Thanks David. I was beginning to think this would be the direction I would need to go. The historical data won’t change (sums for 2006, 2007, 2008 etc), and only new records for the current year (and recent months) are going to be added. So, if I did the bulk of the sum calculations and stored the results in a separate table, then I could just use a procedure to pull recent data from the time_expense data and update the sums in the results table. Might be a good use for a stored procedure that is triggered periodically (like once a day) just to keep the results for the last 6 months fresh.
gdotzlaw:
Thanks David. I was beginning to think this would be the direction I would need to go. The historical data won’t change (sums for 2006, 2007, 2008 etc), and only new records for the current year (and recent months) are going to be added.
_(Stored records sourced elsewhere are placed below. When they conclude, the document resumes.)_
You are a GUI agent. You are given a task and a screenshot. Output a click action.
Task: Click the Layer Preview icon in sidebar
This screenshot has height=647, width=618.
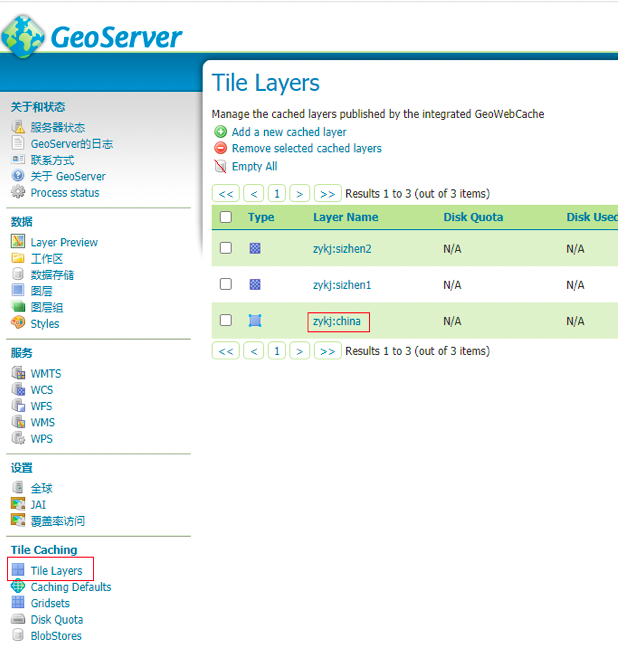pyautogui.click(x=18, y=242)
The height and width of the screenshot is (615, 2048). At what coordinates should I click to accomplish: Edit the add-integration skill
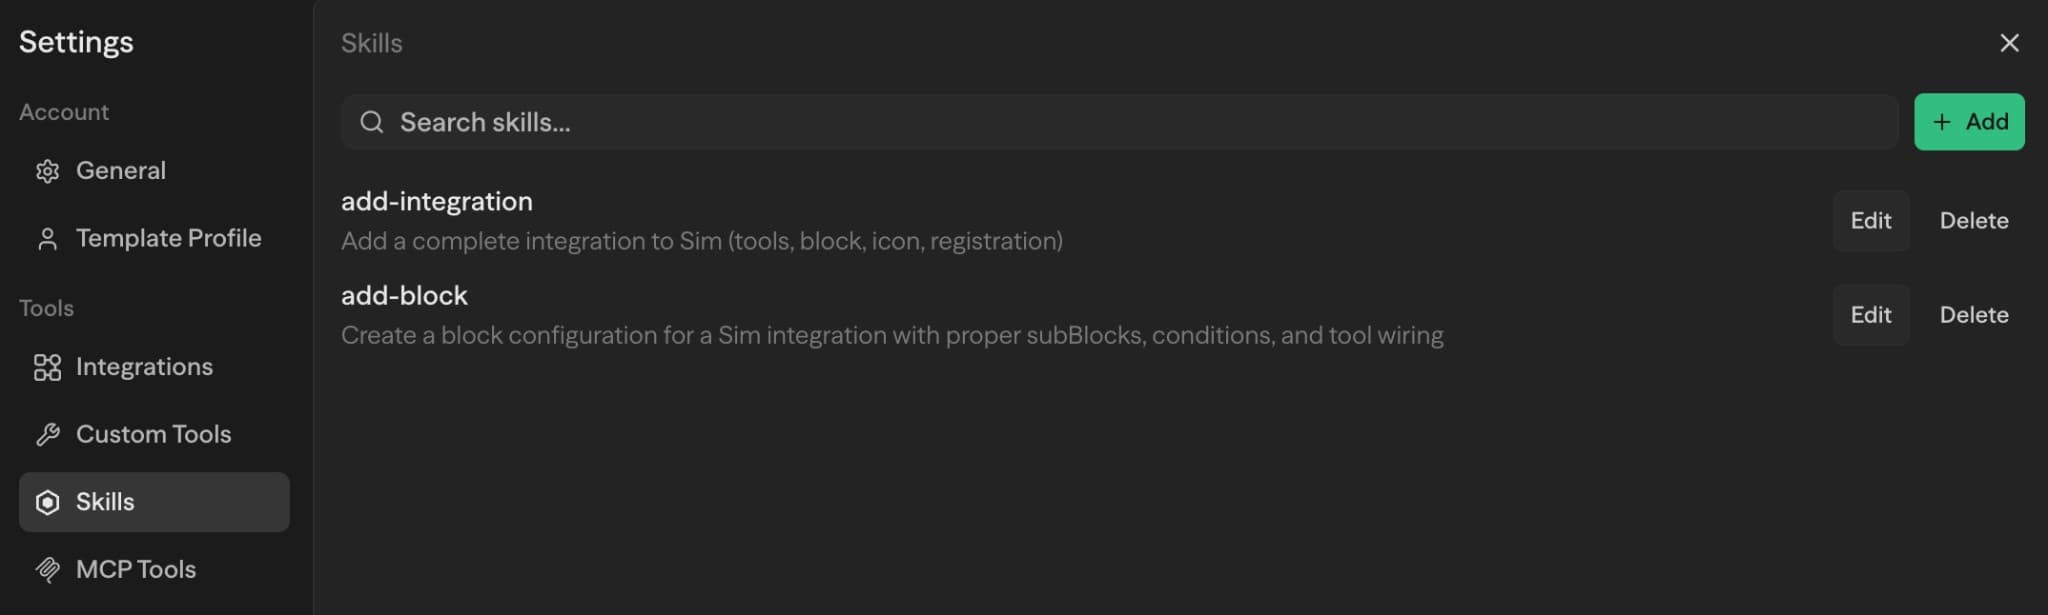pos(1870,221)
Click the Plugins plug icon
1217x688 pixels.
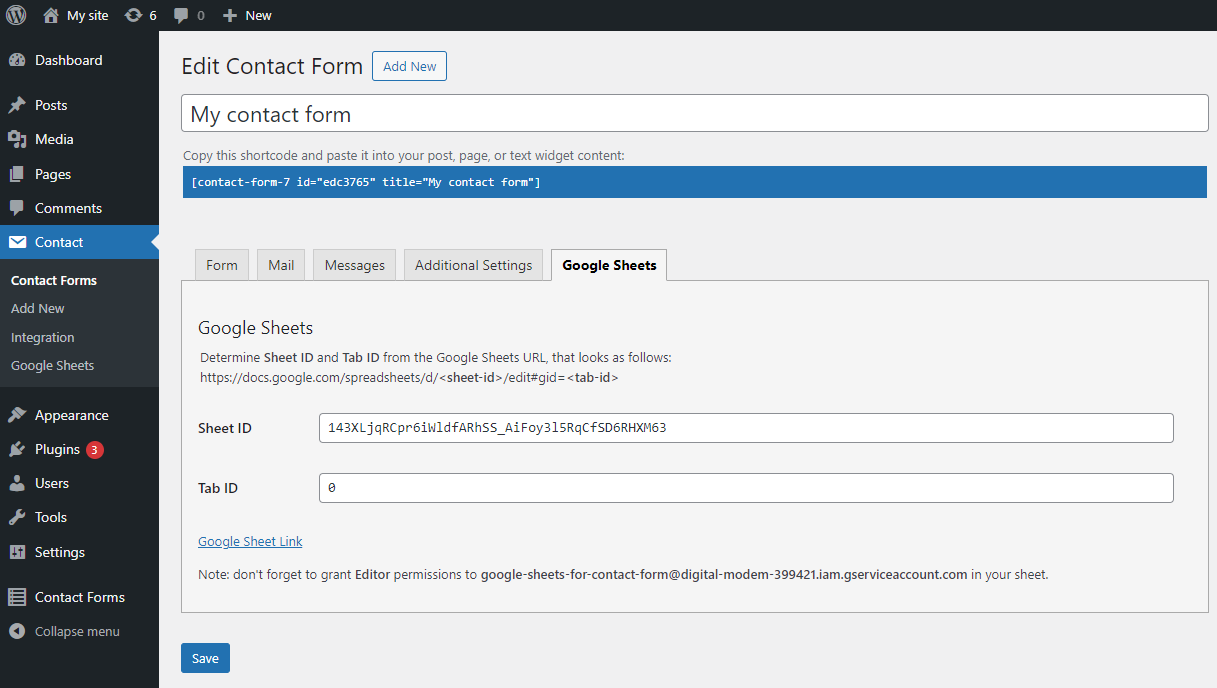(17, 449)
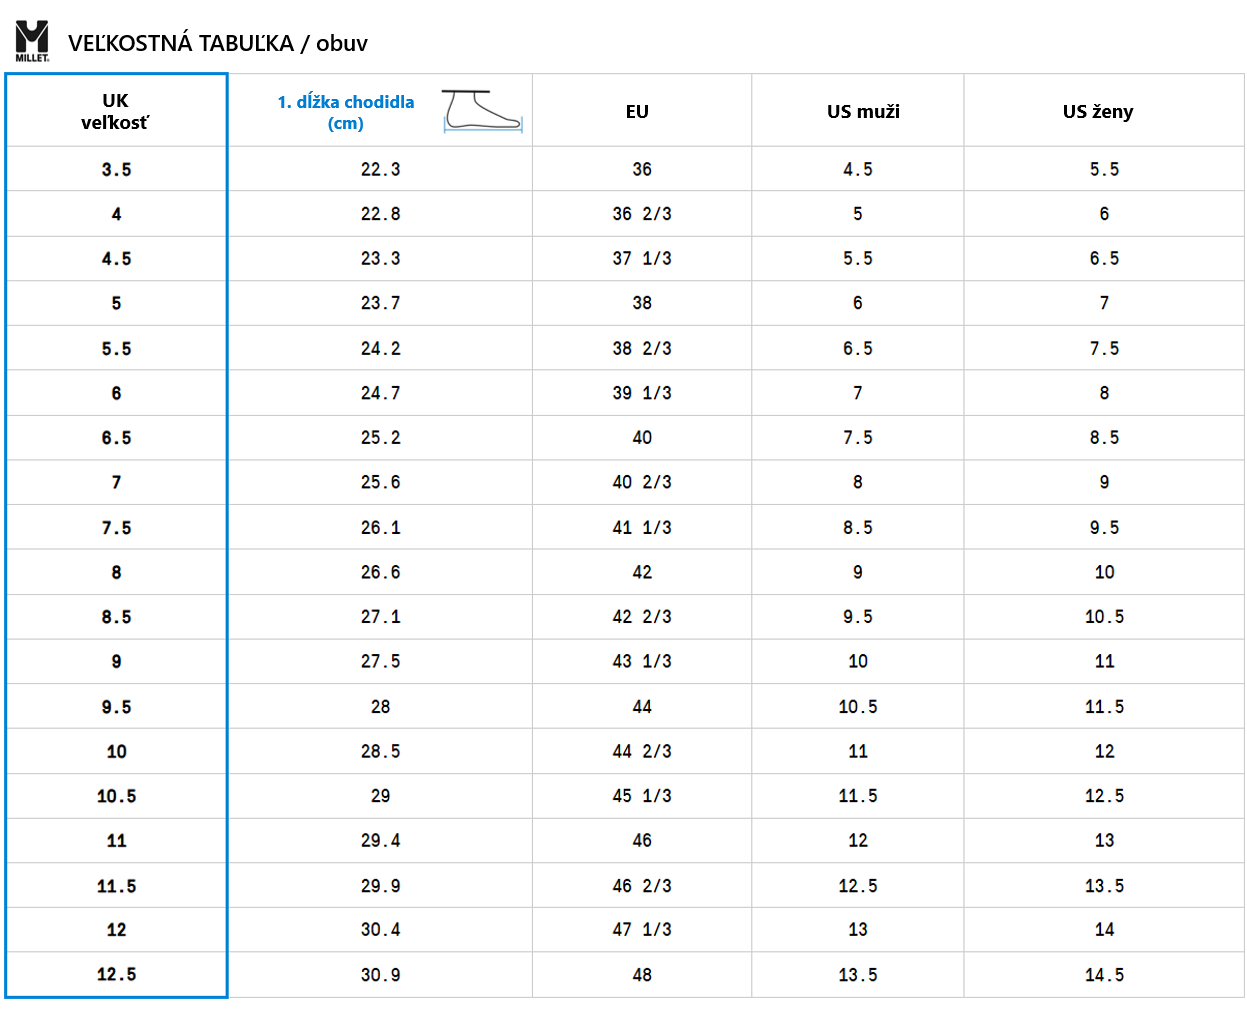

So, if I did the bulk of the sum calculations and stored the results in a separate table, then I could just use a procedure to pull recent data from the time_expense data and update the sums in the results table. Might be a good use for a stored procedure that is triggered periodically (like once a day) just to keep the results for the last 6 months fresh.
Sound like the right direction?
Yup.
Note 1: Another option to a stored procedure is a Servoy batch processor. I tend to lean towards keeping all business logic in the Servoy layer and keeping the database layer as dumb as possible. But sometimes a procedure just makes the most sense.
Note 2: Even if you go with stored procedure, triggering procedures with a batch processor can give you some additional flexibility. Like a runtime user interface to manage all timed events.
There is a way to achive realtime results fast.
It requires you to update an additional table with cumulative results and a timestamp at every transaction. This wil ultimately slow down your updates but in many cases that delay is not significant.
This table containing the cumulative figures can now be queried for 2 records, the record corresponding with the beginning of the timeframe and the record corresponding with the end of the timeframe. Simply substracting these two records will yield your result, it doesn’t require all intermediate records to calculate the sum so your query runs a lot faster. You would need to keep cummulative versions of all terms in the expressions you use in your calculations.